Kafka on the Shore by Haruki Murakami
4.0

We follow a 15 year old boy named Kafka Tamura who flees from his home in Nakano, Tokyo to escape his Oedipus-esque fate prophesied by his father that Kafka will sleep with his mother, be with his sister & kill his father. The second main character is an old man with permanently damaged mental abilities named Nakata & he converses with cats.

The story heavily revolves around the Greek mythology tale of the twin flame & how Zeus split the human soul in 2 & we now spend our lives searching for our other half , our soulmate. As the story progresses we are dipped into the world of dreams, unreality, which work in unison to show us a spirit personifying the American fast food icon of Colonel Sanders. The metaphysical elements in this story are rather hard to explain let alone concretely understand but like Sada said “If you can’t get it across in words, better not to try. Even to yourself”.

I don’t think enough time has elapsed for me to properly appreciate what I just read.
The book is basically a dream; it’s bizarre, ambiguous, & profound all simultaneously, it’s left up to the reader to interpret, & it’s illucid yet familiar like a fleeting smell that reminds you of a time you cannot remember. The book itself is a metaphor & with all the metaphors inside it’s like a multi-layered riddle with no definitive answers, just equally plausible suggestions. Like Hesse’s writing this book isn’t so much about what you feel when you read it but once your soul has been granted time enough to digest the feast it has been given, then you will feel the sweet pain of Murakami's nostalgia & the malady of memories; a sickness we so desperately cling onto.

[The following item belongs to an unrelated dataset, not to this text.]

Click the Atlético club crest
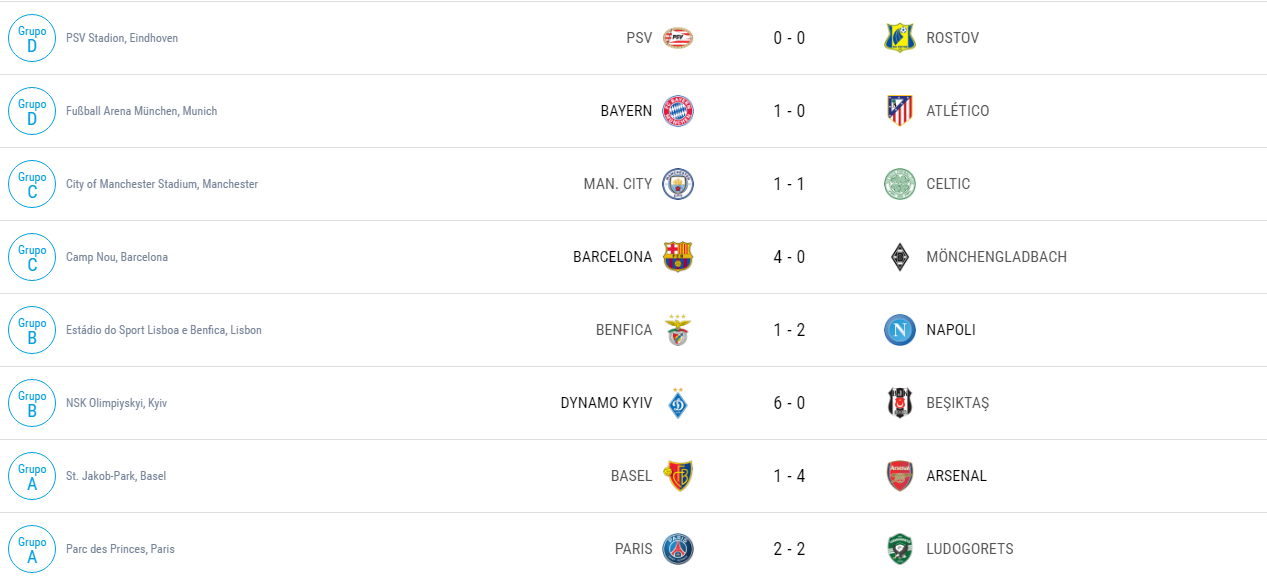(900, 111)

“Memories are what warm you up from the inside. But they’re also what tear you apart. No matter how much suffering you went through, you never wanted to let go of those memories.”-Miss Saeki

Some books we read for the plot, others for pure enjoyment, others to gain knowledge, perhaps some to “indulge”. With this story the words melt off the pages & re-form within the reader as shapeless ribbons of energy that seep directly into one’s being & become a part of who we are & will be, enduring it within us right through till the bitter end.